Hat parade on Prince's Day: “The hippy spirit really got hold of the Netherlands”
The fact that everyone already knows the content of the Annual Budget seems to be the rule rather than the exception on Prince's Day. More surprising than the Budget, however, are the extravagant outfits, in particular the hats, sported by female politicians on this occasion. Professor Anneke Smelik: “The merry, lavish hat parade is a typical Dutch response to our aversion to rituals.”
From felt, leather, and straw hats to a hat made of car tyres, and even one made from fish skins: the eclectic mix is hard to miss on Prince's Day. They come in many shapes and in all the colours of the rainbow.
”We’ve become accustomed to the colourful hats, but the tradition actually stems from a time when dress codes were much stricter,” says Anneke Smelik, professor of Visual Culture at Radboud University. She is referring to the first half of the twentieth century, when, on formal occasions such as Prince's Day, men were expected to wear top hats as part of their formal dress. These days, men still wear a tailcoat, but no top hat.
Although the dress codes relaxed rather quickly in the decades following the Second World War, women increasingly got into the habit of wearing a hat on Prince's Day. This tradition was partly shaped by former member of the House of Representatives Erica Terpstra, who wore a hat on Prince’s Day in 1977. “If you can't wear a hat in The Hague on Prince's Day, when and where can you wear one?” asked Terpstra.
“The tradition was revived 10 to 15 years ago. Female politicians are now taking it further and further, and they frequently make political statements with their outfits,” says Smelik, who recognises in this a typically Dutch trait. “The 1960s and the hippy spirit really got hold of the Netherlands. Compared to countries like Germany, France, and England, we’re much more fond of the informal style.”
This also explains the extravagant outfits on Prince's Day. “This is a traditionally formal occasion, the opening of the political year, but because of the Dutch aversion to formal clothing and rituals, politicians are giving a playful rebellious twist to the dress code.” At the same time, says Smelik, the growing influence of social media plays an increasingly important role in the ever more colourful outfits.
Politician in a dress?
Although the hat parade may appear carnivalesque, there are nevertheless clear social codes. “You can't just wear anything you like. Women still have the extra freedom of opting for a striking hat, but men have much less room for play.”
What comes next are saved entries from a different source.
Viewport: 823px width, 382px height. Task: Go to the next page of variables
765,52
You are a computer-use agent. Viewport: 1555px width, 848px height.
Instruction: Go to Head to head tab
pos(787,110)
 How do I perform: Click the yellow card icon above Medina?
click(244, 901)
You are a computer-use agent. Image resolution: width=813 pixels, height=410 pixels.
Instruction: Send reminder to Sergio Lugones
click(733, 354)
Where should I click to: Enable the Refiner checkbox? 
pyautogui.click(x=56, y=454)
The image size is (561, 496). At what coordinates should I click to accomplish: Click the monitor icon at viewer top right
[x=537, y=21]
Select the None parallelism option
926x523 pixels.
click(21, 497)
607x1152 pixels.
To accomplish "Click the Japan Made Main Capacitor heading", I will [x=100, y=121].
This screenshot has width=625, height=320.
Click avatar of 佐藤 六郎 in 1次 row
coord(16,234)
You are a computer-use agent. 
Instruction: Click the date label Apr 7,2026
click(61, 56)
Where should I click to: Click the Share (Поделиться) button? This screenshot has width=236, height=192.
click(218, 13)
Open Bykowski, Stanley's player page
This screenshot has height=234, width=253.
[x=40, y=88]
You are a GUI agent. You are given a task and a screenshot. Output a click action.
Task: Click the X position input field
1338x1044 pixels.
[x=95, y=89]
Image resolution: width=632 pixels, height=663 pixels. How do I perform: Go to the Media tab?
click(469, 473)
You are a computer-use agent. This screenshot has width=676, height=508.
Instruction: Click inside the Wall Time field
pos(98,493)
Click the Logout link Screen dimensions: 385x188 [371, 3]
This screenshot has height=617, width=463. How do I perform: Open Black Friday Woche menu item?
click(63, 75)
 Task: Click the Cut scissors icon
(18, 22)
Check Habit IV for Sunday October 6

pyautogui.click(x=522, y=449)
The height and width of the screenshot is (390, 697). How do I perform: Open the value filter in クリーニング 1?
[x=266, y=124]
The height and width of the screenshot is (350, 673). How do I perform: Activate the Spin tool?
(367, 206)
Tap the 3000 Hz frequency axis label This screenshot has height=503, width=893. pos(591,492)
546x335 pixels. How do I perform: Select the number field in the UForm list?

A male politician wearing a dress, following the example of pop stars such as Harry Styles and Brad Pitt, would be a bridge too far, according to Smelik. “Although the person in question would undoubtedly also get support, the critical responses would dominate, I suspect. A tailcoat in a different colour would already be a daring choice.” In conclusion, what themes does Smelik predict for this year's Prince's Day? “I wouldn't be surprised if the farmers’ protests were somehow referenced in this year's choice of hats.”